Operation Manual
DREAMWEAVER CS3
Handboek
301
Opmerking: Dreamweaver bepaalt standaard welke tag moet worden afgesloten en sluit deze voor u af. U kunt dit
standaardgedrag zodanig wijzigen dat Dreamweaver de eindtag invoegt nadat u het laatste punthaakje (>) van de begintag
typt of dat er in het geheel geen eindtag wordt ingevoegd. Selecteer Bewerken > Voorkeuren > Coderingstips en selecteer een van
de opties voor Tags sluiten.
Een tag bewerken met behulp van coderingstips
• Als u een kenmerk wilt vervangen door een ander kenmerk, verwijdert u het kenmerk en de waarde ervan en voegt u
een kenmerk met een waarde toe, zoals wordt beschreven in de vorige procedure.
• Als u een waarde wilt wijzigen, verwijdert u de waarde en voegt u een waarde toe, zoals wordt beschreven in de vorige
procedure.
Een servertaaltag bewerken met de eigenschappencontrole
U kunt de code in een servertaaltag (zoals een ASP-tag) bewerken zonder de codeweergave in te schakelen door de
eigenschappencontrole te gebruiken.
1 In de ontwerpweergave selecteert u het visuele pictogram van de tag voor de servertaal.
2 Klik in de eigenschappencontrole op de knop Bewerken.
3 Breng de wijzigingen aan in de tagcode en klik op OK.
Zie ook
“Een webtoepassing instellen” op pagina 477
Werken met codefragmenten
Met behulp van codefragmenten kunt u inhoud opslaan, zodat u deze snel opnieuw kunt gebruiken. U kunt fragmenten in
HTML, JavaScript, CFML, ASP, JSP en nog veel meer maken, invoegen, bewerken of verwijderen. U kunt uw
codefragmenten ook bewerken en delen met teamleden.

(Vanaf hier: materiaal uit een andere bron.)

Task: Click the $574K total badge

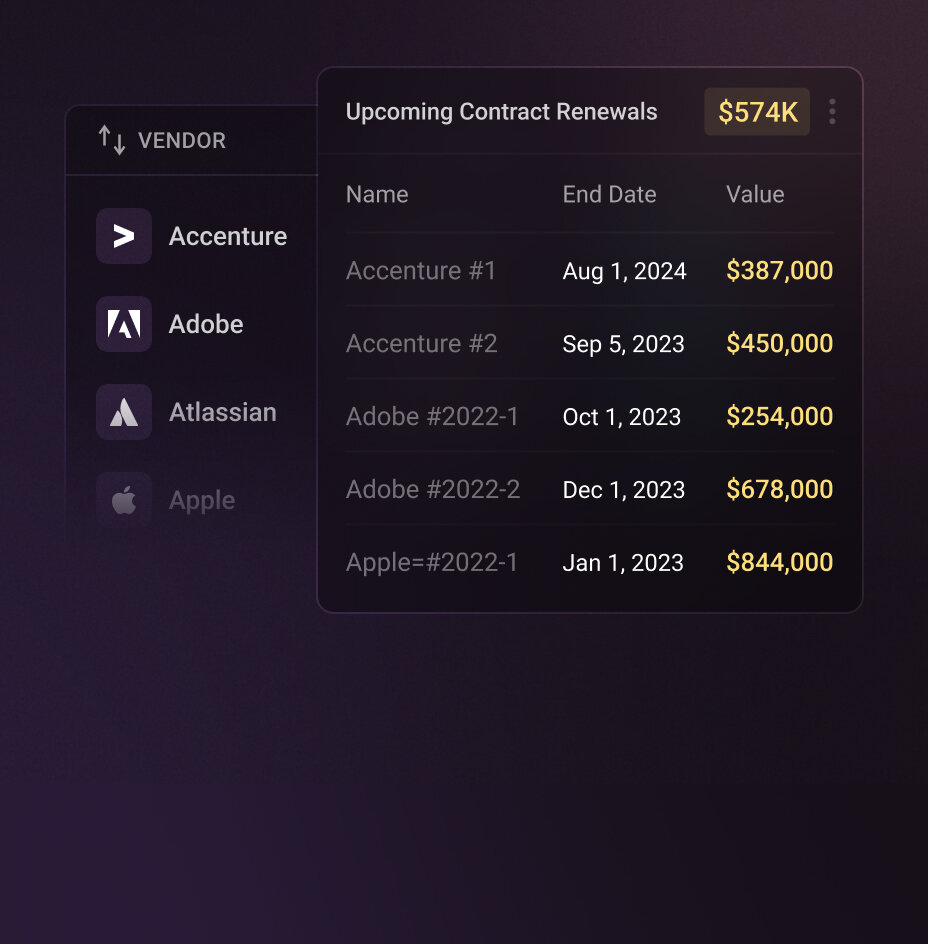Action: pyautogui.click(x=757, y=112)
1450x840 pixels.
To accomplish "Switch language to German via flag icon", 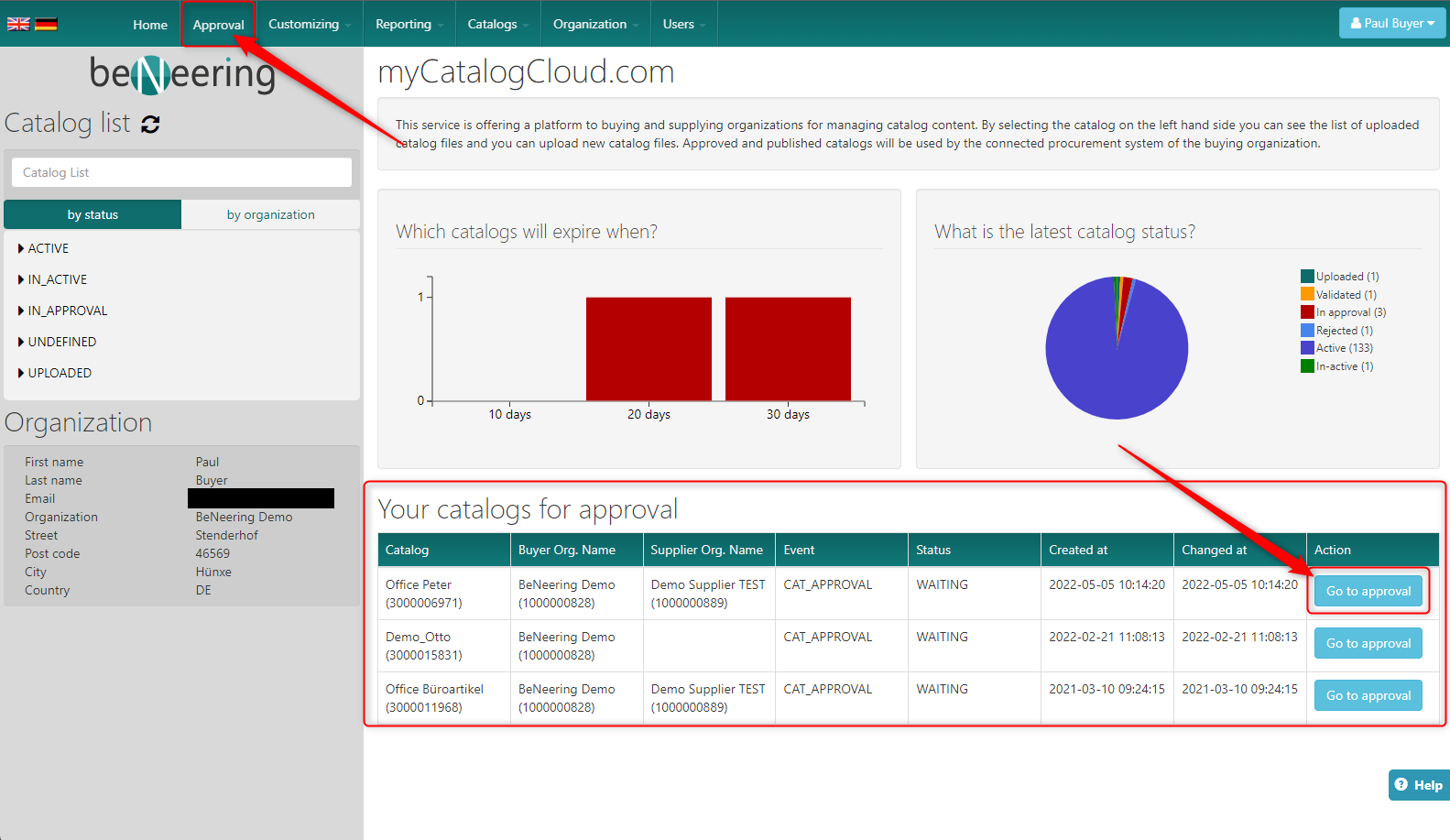I will [46, 24].
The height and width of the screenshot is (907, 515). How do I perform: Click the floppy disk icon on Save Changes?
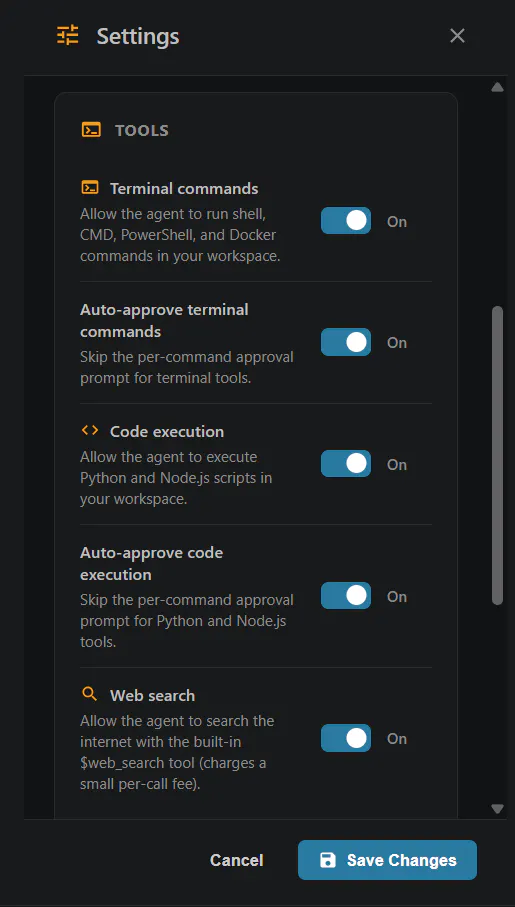point(328,860)
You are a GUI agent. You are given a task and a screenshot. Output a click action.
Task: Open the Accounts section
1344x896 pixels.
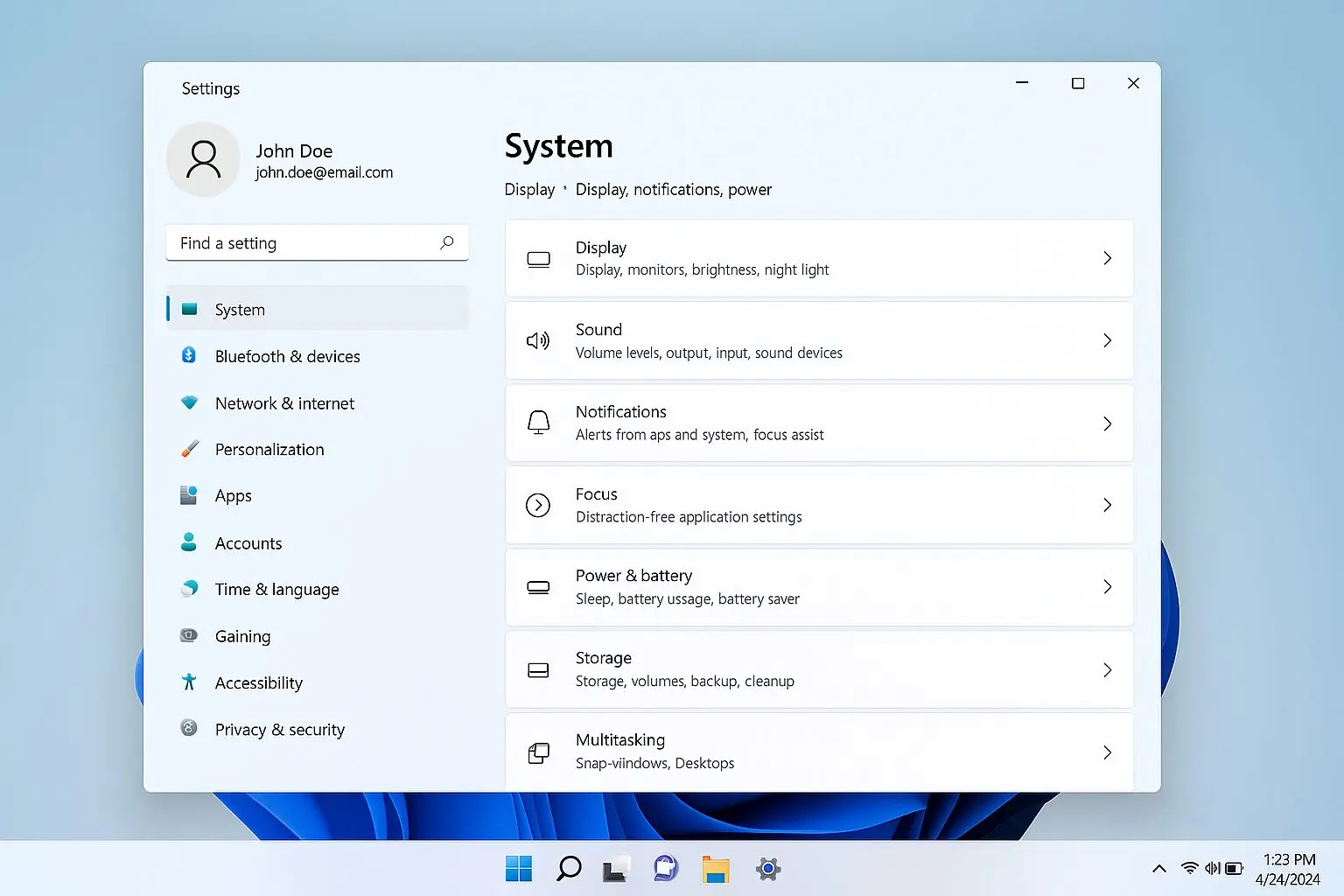(x=248, y=543)
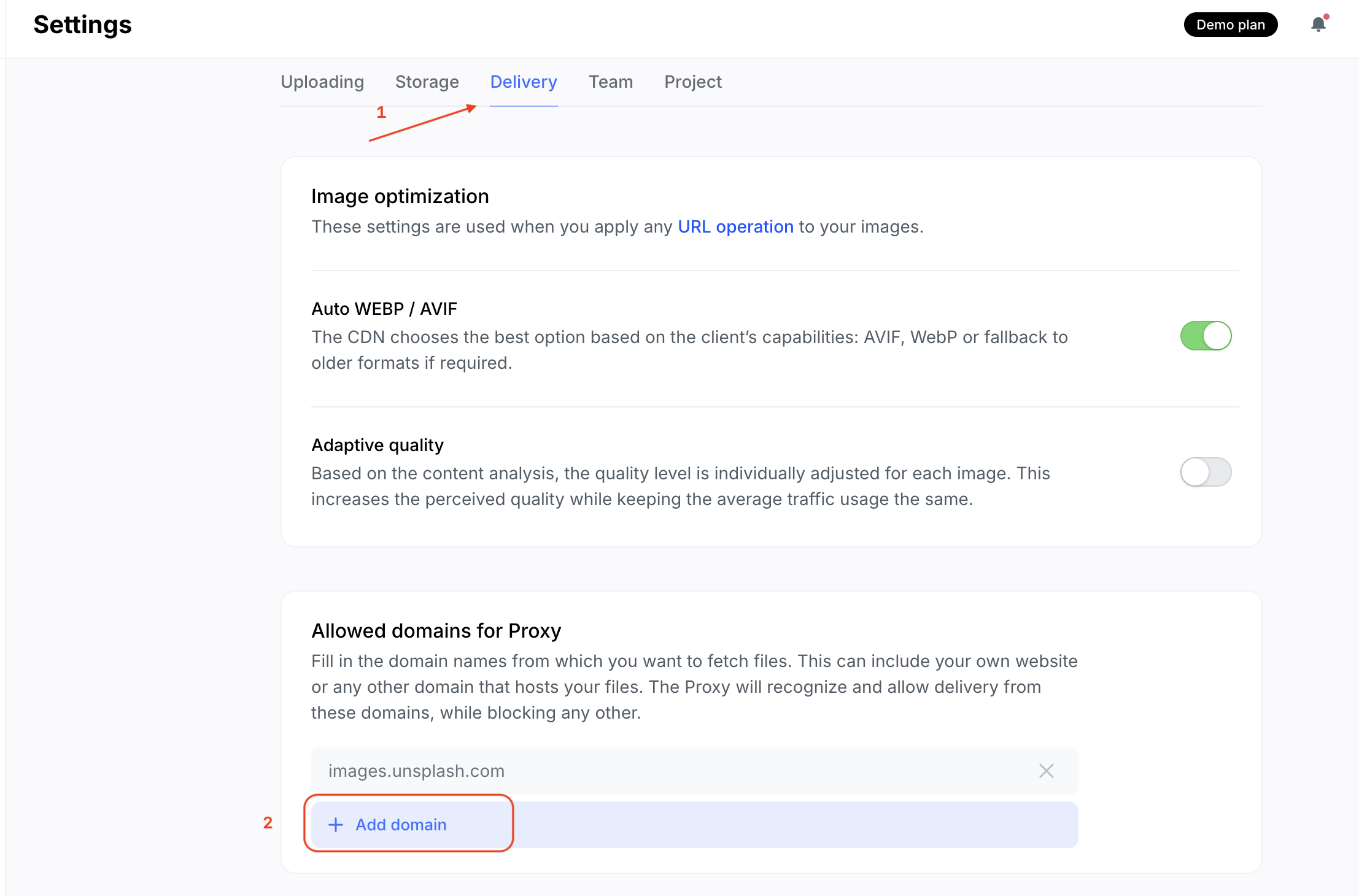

Er zijn ook enkele voorgedefinieerde fragmenten beschikbaar die
u als startpunt kunt gebruiken.
Fragmenten die <font>-tags en andere verouderde elementen en kenmerken bevatten, bevinden zich in de map Legacy in
het paneel Fragmenten.
Een codefragment invoegen
1 Plaats de invoegpositie op de locatie waar u het codefragment wilt invoegen of selecteer de code waar u het fragment
omheen wilt plaatsen.
2 Dubbelklik op het fragment in het paneel Fragmenten (Venster > Fragmenten).
U kunt ook met de rechtermuisknop (Windows) of met ingedrukte Control-toets (Macintosh) op het fragment klikken en
Invoegen selecteren in het pop-upmenu.
Een codefragment maken
1 Klik op het pictogram Nieuw fragment onder in het paneel Fragmenten.
2 Voer een naam in voor het fragment.
Opmerking: Namen van fragmenten mogen geen tekens bevatten die ongeldig zijn in bestandsnamen, zoals schuine strepen (/
of \), speciale tekens of dubbele aanhalingstekens (").
3 (Optioneel) Voer een beschrijving van het fragment in. Zo kunnen andere teamleden het fragment gemakkelijker
gebruiken.
4 Selecteer Rondom selectie plaatsen of Blok invoegen voor Type fragment.
a Als u Rondom selectie plaatsen kiest, voegt u code toe voor de volgende opties:
Invoegen voor Typ of plak de code die voor de huidige selectie moet worden ingevoegd.
Invoegen na Typ of plak de code die na de huidige selectie moet worden ingevoegd.